Tatiana Pinto não gosta de se sentir confortável. Gosta de se desafiar, de se colocar à prova, assume-se "muito ambiciosa" e procura "sempre algo mais". Foi por isso que trocar o Levante, de Espanha, em que era uma das estrelas da equipa, por toda uma nova experiência no Brighton & Hove Albion, de Inglaterra, uma liga menos talhada para as suas características, foi "uma decisão muito fácil".

"Eu sentia que em Espanha as coisas estavam a ficar fáceis para mim. E pensei, 'não, tens mesmo de sair daqui'. E eu sei que aqui a dificuldade ia ser muito maior, porque o jogo é muito mais físico, mais de transição, não é tão pausado. Eu sabia que ia colocar-me à prova todos os fins de semana, isso era lógico, mas era isso que eu queria, era mesmo isso", explica, em entrevista à Renascença.

A média internacional portuguesa, de 30 anos – celebrados esta mesma quinta-feira, 28 de março –, está feliz com a opção que tomou. O arranque de temporada foi difícil, no entanto, a equipa espevitou com a chegada de um novo treinador, que conhece bem o Brighton masculino, uma das equipas da moda.

"Com este treinador, talvez a minha qualidade individual sobressaia um bocadinho mais, porque é um jogo mais apoiado, de associação, de encontrar a terceira jogadora. E, claro, isso é como eu gosto, é estar na minha praia."

É a segunda vez, em menos de um ano, que Tatiana Pinto se senta à conversa com Bola Branca. A primeira foi no podcast de futebol feminino "Olhá Bola, Maria", quando o novo rumo ainda estava por definir e o Mundial ainda era futuro. Tanta coisa mudou desde julho, contudo, não faltaram novos temas para abordar.

Podemos começar precisamente pelo que mudou desde que falámos pela última vez. Entretanto, disputaste o Mundial por Portugal, com uma prestação histórica [primeira vitória], e juntaste-te ao Brighton. Na altura, tinhas acabado de sair do Levante, de Espanha. Tinhas-nos dito, em julho, que o mais importante para ti era escolher uma equipa em que sentisses que encaixavas e em que serias feliz. O que é que viste no Brighton que te proporcionaria isso?
Acima de tudo, aquilo que me motivou a aceitar este projeto foi, realmente, aquilo que o clube idealizava para a equipa feminina, que tem objetivos grandes, um deles era estar no "top-4" da Liga Inglesa. Sabemos que é muito difícil, não é para já, já, já, mas é realmente um projeto ambicioso e que nos dá e oferece todas as condições que uma profissional de futebol deve e merece ter. E foi muito por aí que teve tanta importância vir para cá, foi mesmo muito por aí.
☆ ☆ ☆ ☆ ☆ ☆ ☆
Problemas a resolver =
1. Responda a estas perguntas com base no texto sobre Tatiana Pinto:
(a) Que clube espanhol deixou a jogadora?
(b) Que idade tem a jogadora?
(c) Que objetivo do Brighton para a equipa feminina é referido no fim do texto?
2. Segundo o texto sobre Tatiana Pinto, porque foi "uma decisão muito fácil" trocar o Levante pelo Brighton? Explique em uma a três frases.
3. Retome o texto sobre Tatiana Pinto a partir da última frase apresentada.
☆ ☆ ☆ ☆ ☆ ☆ ☆
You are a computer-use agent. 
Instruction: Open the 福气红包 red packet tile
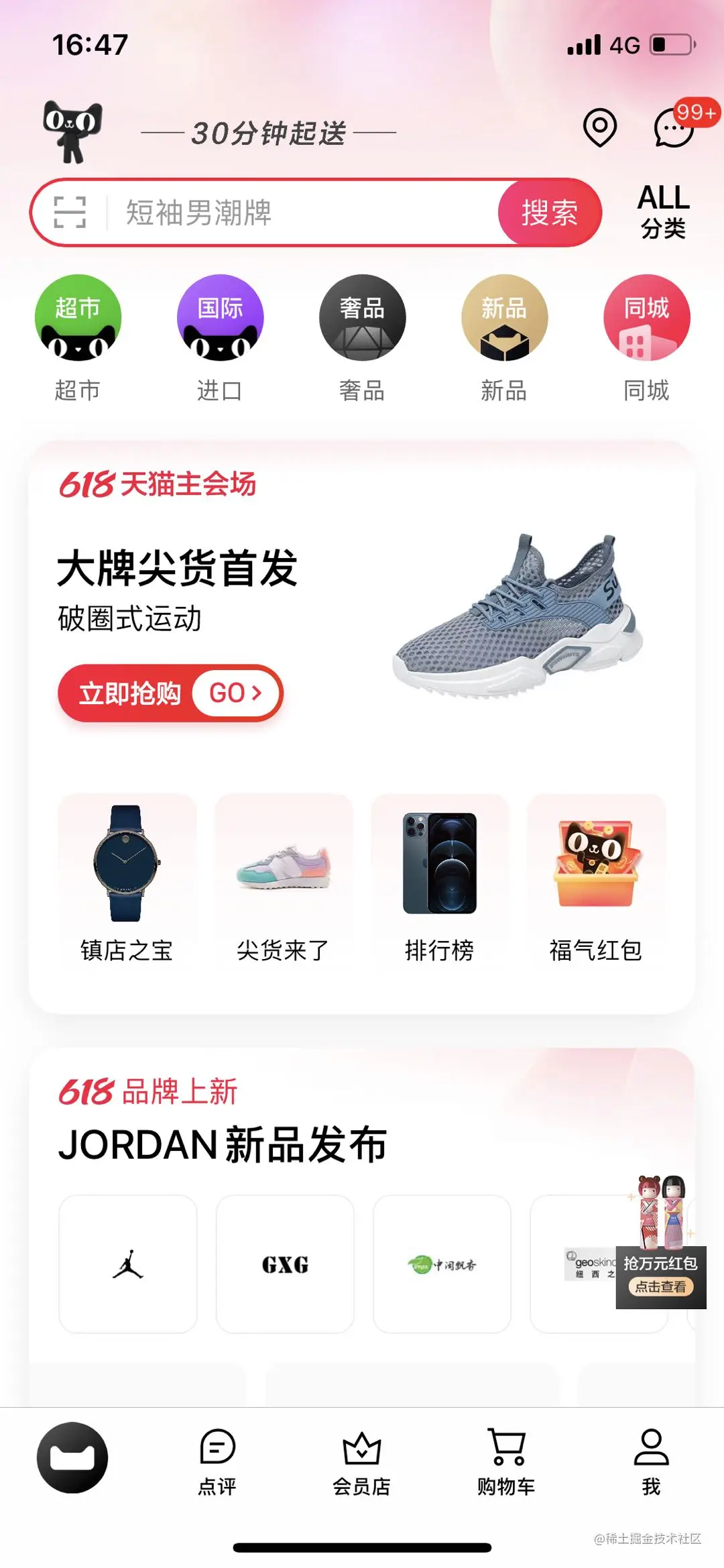[x=596, y=880]
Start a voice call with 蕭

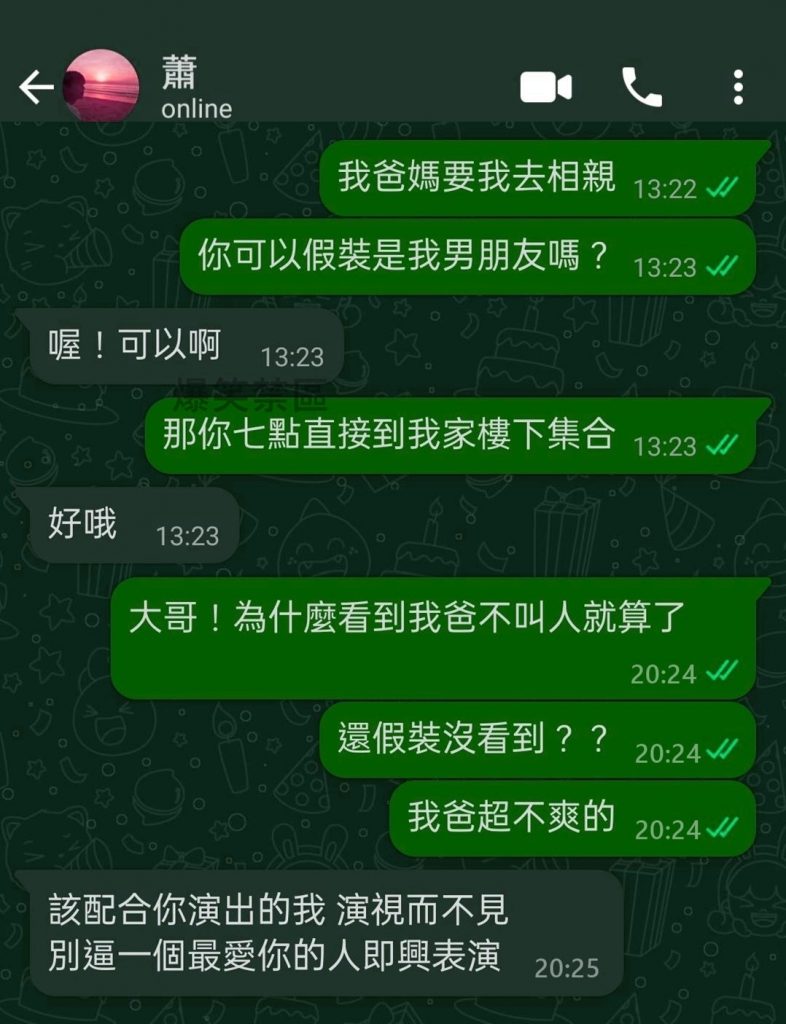(x=642, y=88)
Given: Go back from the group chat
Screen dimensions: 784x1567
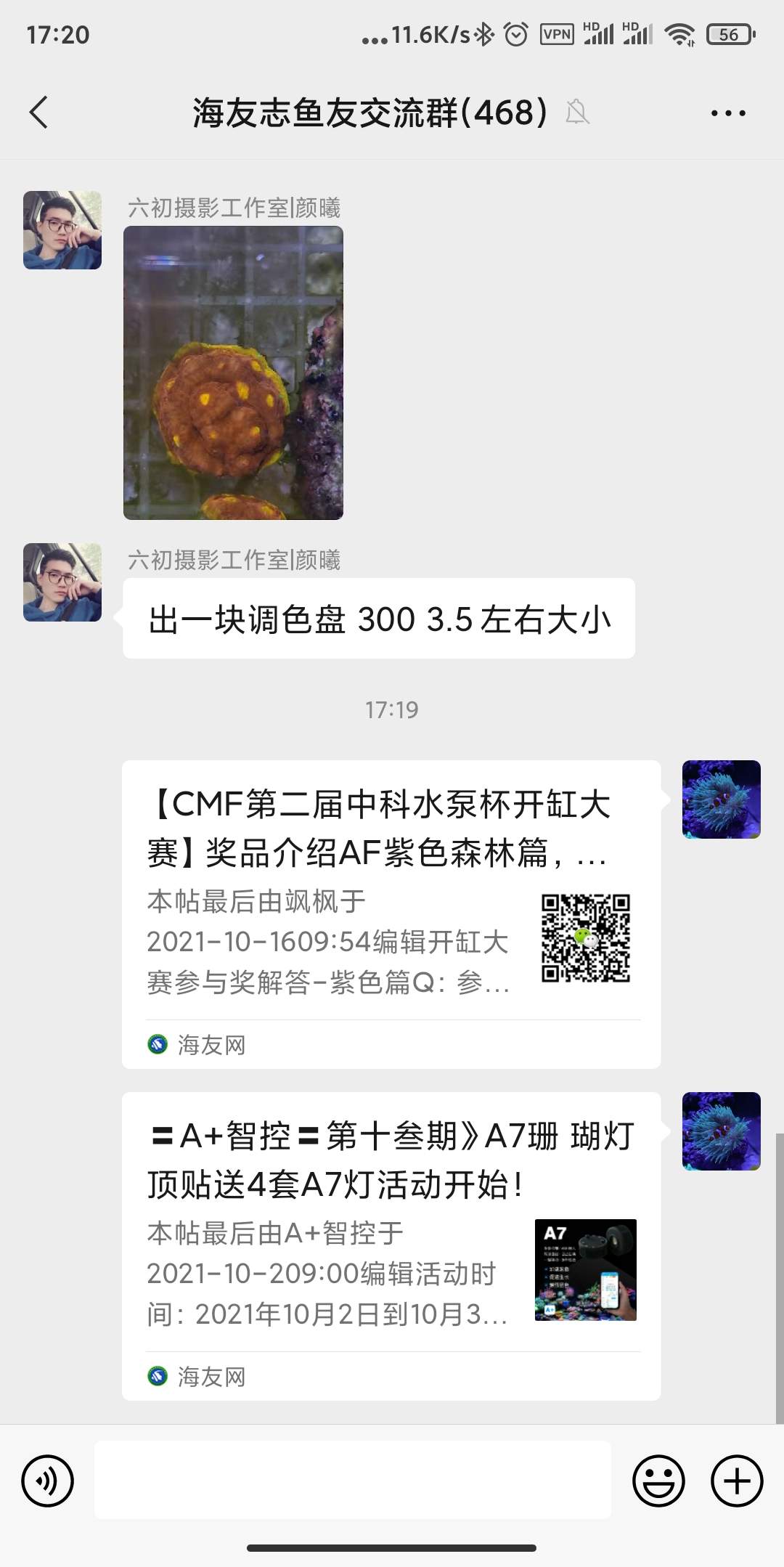Looking at the screenshot, I should (x=39, y=113).
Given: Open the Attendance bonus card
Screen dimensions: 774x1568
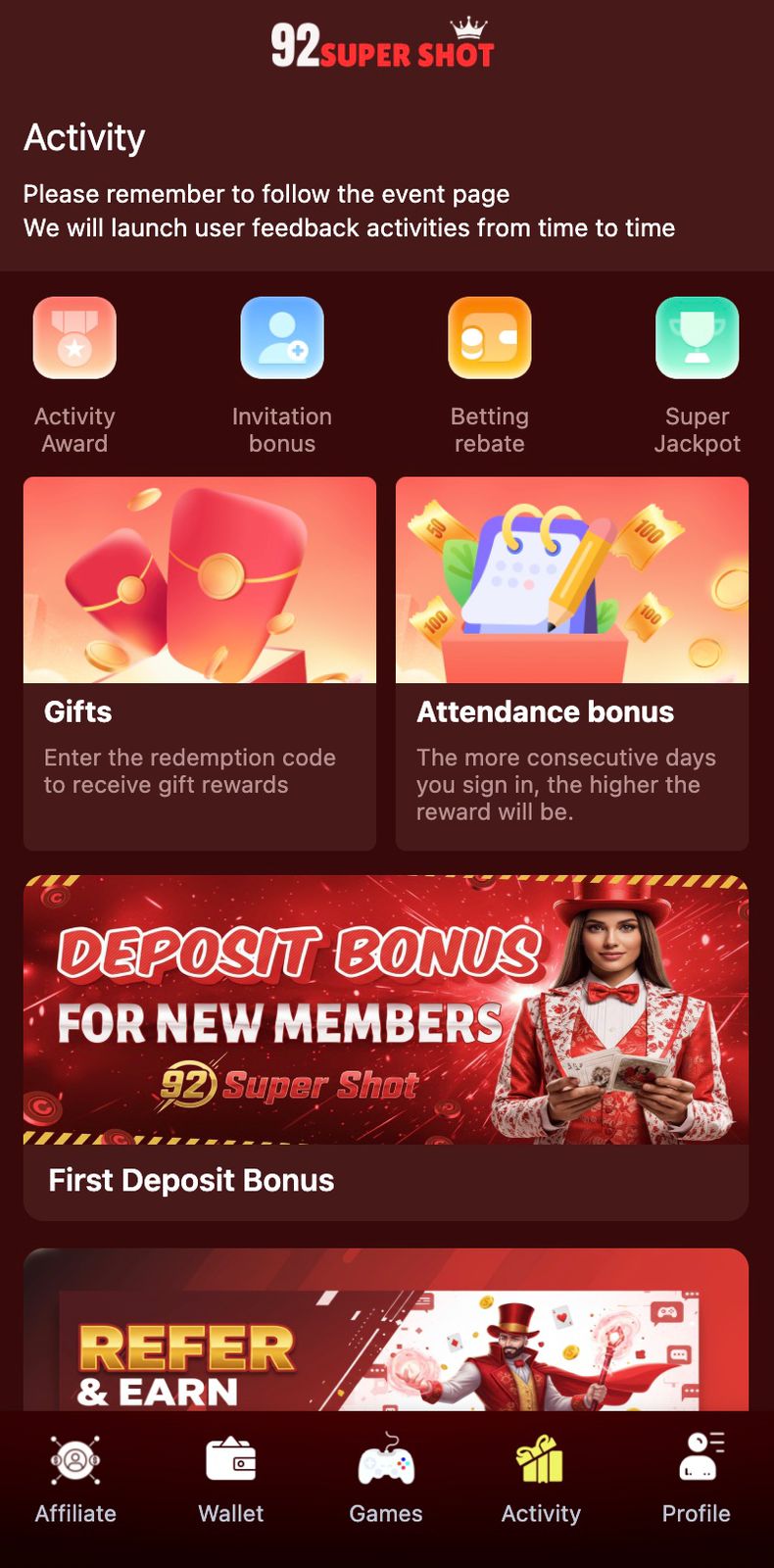Looking at the screenshot, I should tap(572, 662).
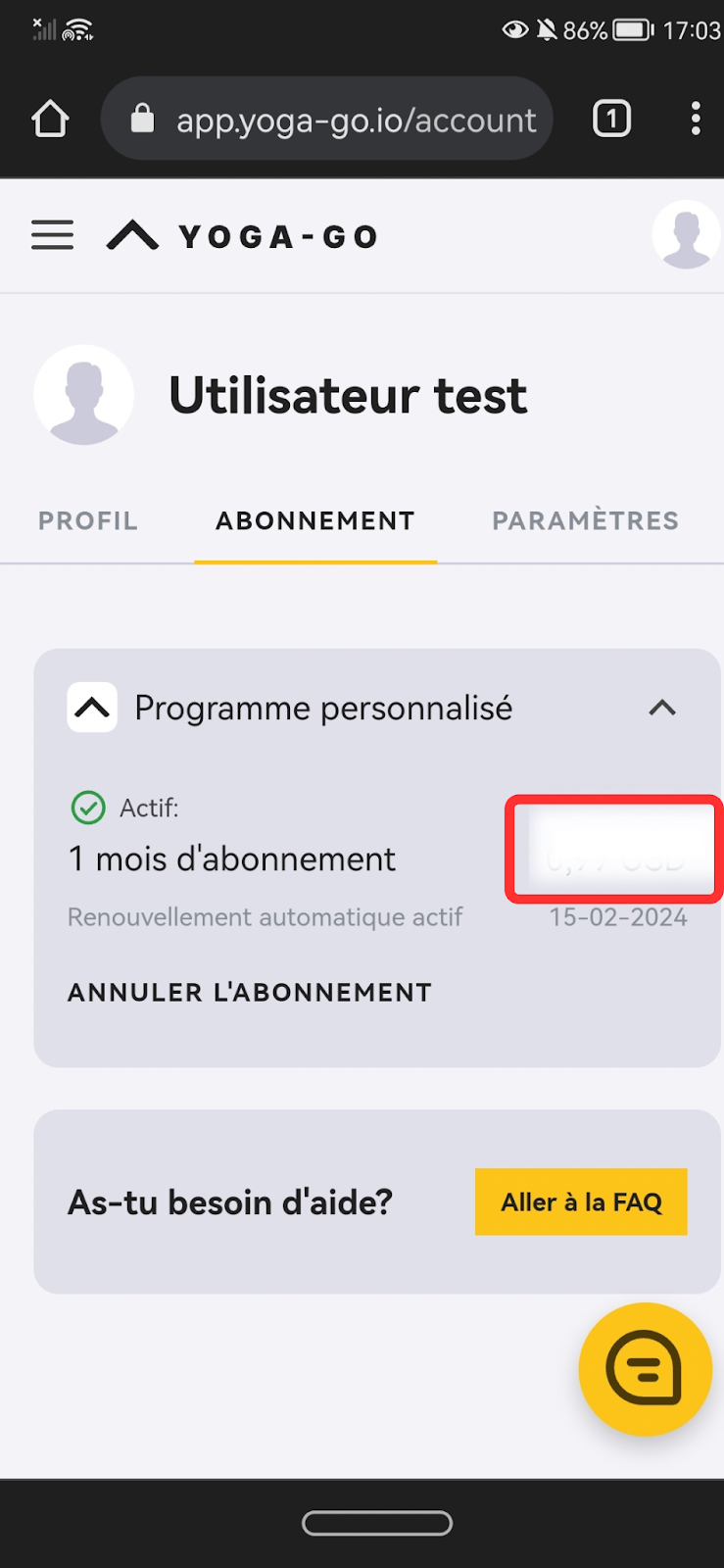Viewport: 724px width, 1568px height.
Task: Go to the browser home page
Action: click(50, 120)
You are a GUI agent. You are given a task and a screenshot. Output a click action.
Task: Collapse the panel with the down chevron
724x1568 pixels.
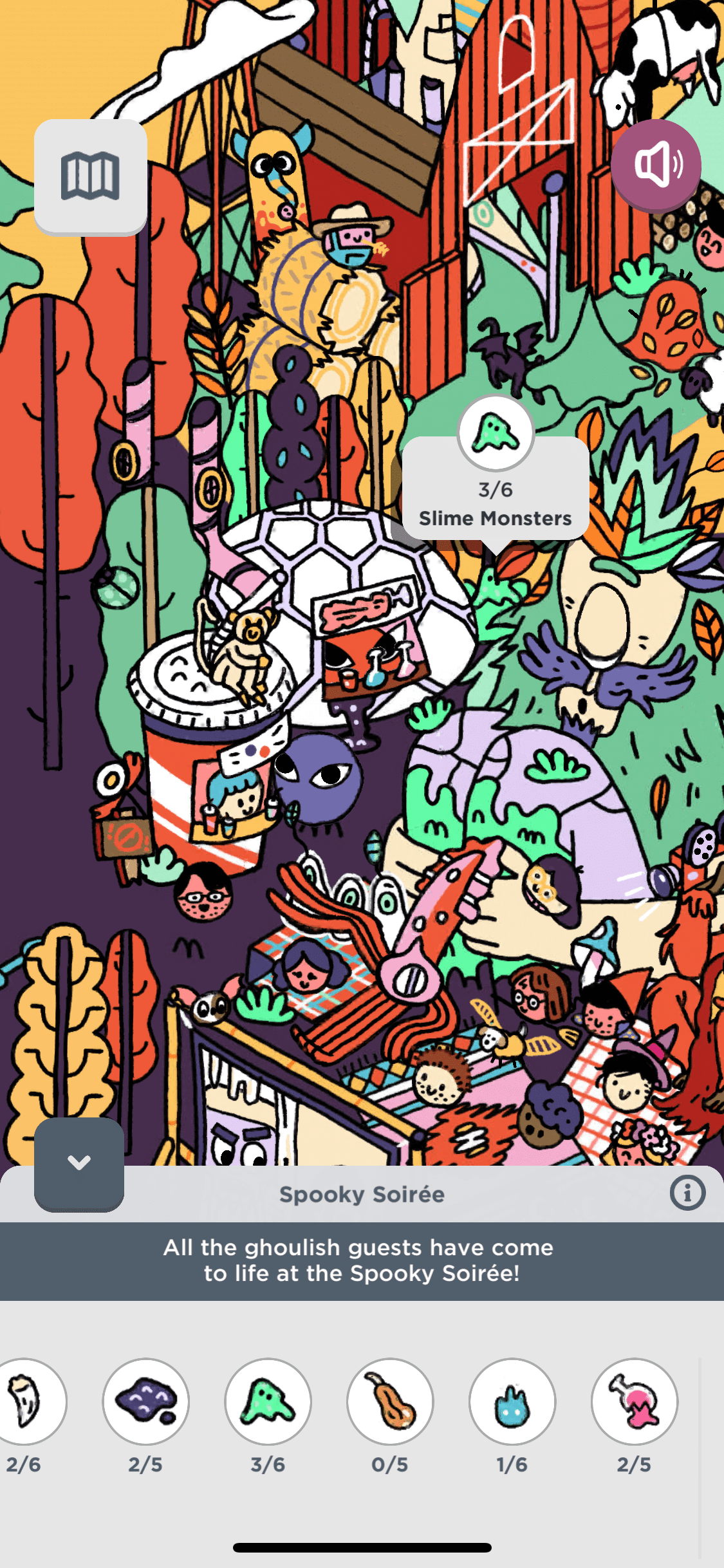pyautogui.click(x=79, y=1162)
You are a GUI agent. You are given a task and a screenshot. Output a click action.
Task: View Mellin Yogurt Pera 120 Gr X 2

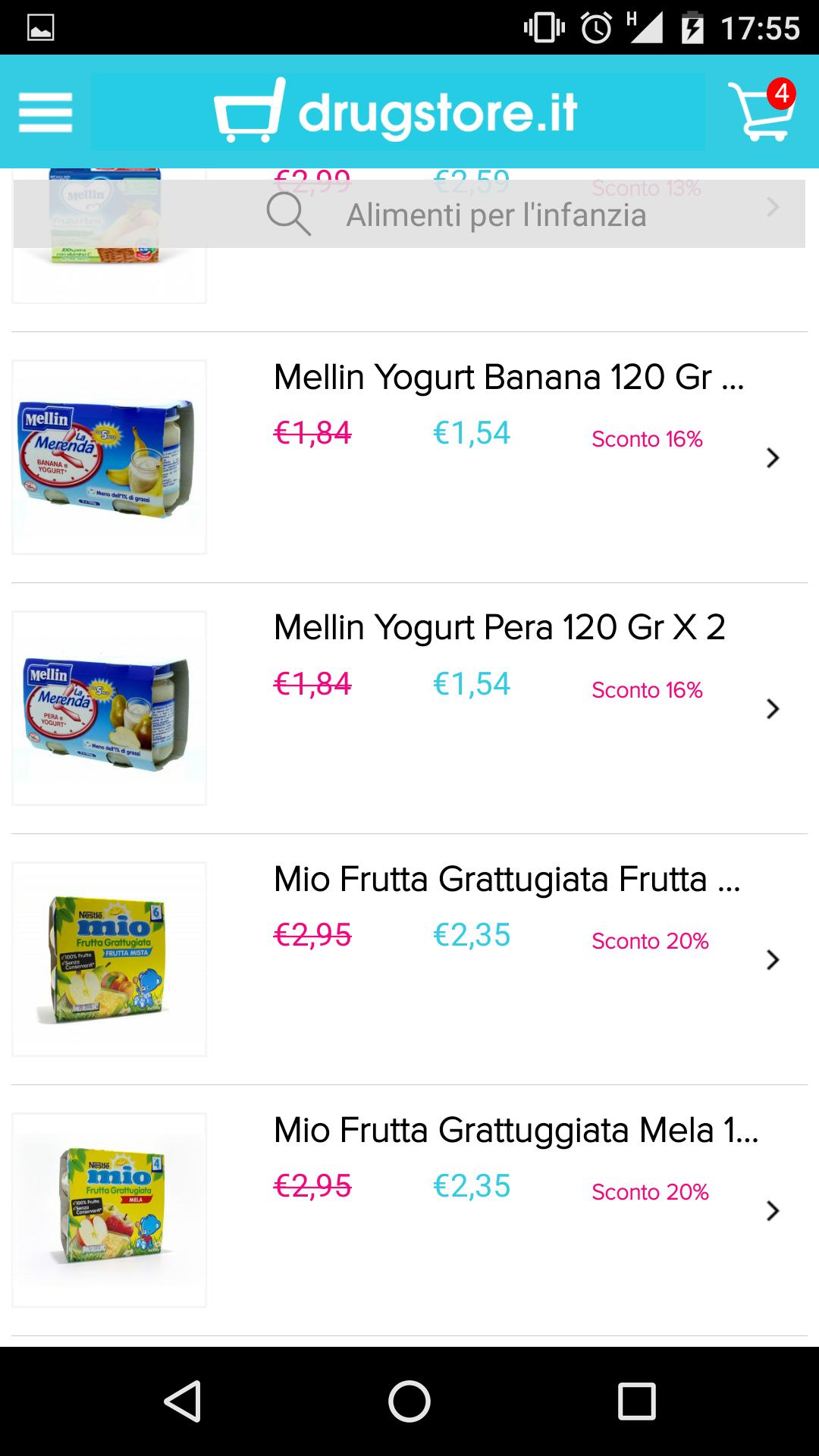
☆ ☆ ☆ ☆ ☆ ☆ ☆
Respostas por tarefa =
1.
(a) O Levante.
(b) 30 anos.
(c) Ficar no "top-4" da Liga Inglesa.

2. A jogadora sentia que em Espanha as coisas estavam a ficar fáceis para ela. Queria desafiar-se e pôr-se à prova, e sabia que em Inglaterra a dificuldade seria muito maior, porque o jogo é mais físico e de transição.

3.
E tens razão, nesse sentido eu sou muito transparente, eu movo-me muito pelo projeto, não sou aquele tipo de jogadora que se mova pela parte financeira. Obviamente, e não vou mentir, que essa parte é muito importante, mas para mim o essencial é eu estar bem no contexto onde estou e sentir-me bem e feliz com a decisão que tomei.

Chegaste já com a época em andamento, ou seja, ainda tiveste de fazer trabalho de pré-época. Mas, agora, nos últimos jogos, ganhaste um lugar, tens também contribuído para as vitórias da equipa. Já tens quatro golos e uma assistência. Como é que está a ser, então, a tua experiência no Brighton, para já?
Ao início, como podes ver, a nossa época não correu, ao início, como esperávamos. Tivemos ali resultados um pouco... indesejados, digamos. Mas lá está, houve algumas mudanças no clube, faz parte do futebol, nós também temos de estar preparadas para isso e adaptar-nos rapidamente. Neste momento temos um treinador interino que veio já da estrutura do clube, portanto é uma pessoa muito humana, tenta retirar de todas as jogadoras o melhor delas e, realmente, consigo reconhecer que o Mikey [Harris, que substituiu Melissa Phillips] está a fazer um grande trabalho.

A nível individual, sim, talvez me tenha conseguido encontrar na ideia de jogo dele, que se encaixa muito bem naquilo que eu sou individualmente, e quanto mais puder fazer para ajudar a equipa, pelo menos, a terminar a época melhor do que aquilo que começou, para mim já é uma vitória e é isso que tenho em mente até ao final desta época.

Ia perguntar precisamente sobre isso. Em que sentido é que a mudança de treinador, em fevereiro, foi benéfica para ti, taticamente e pelo teu estilo de jogo?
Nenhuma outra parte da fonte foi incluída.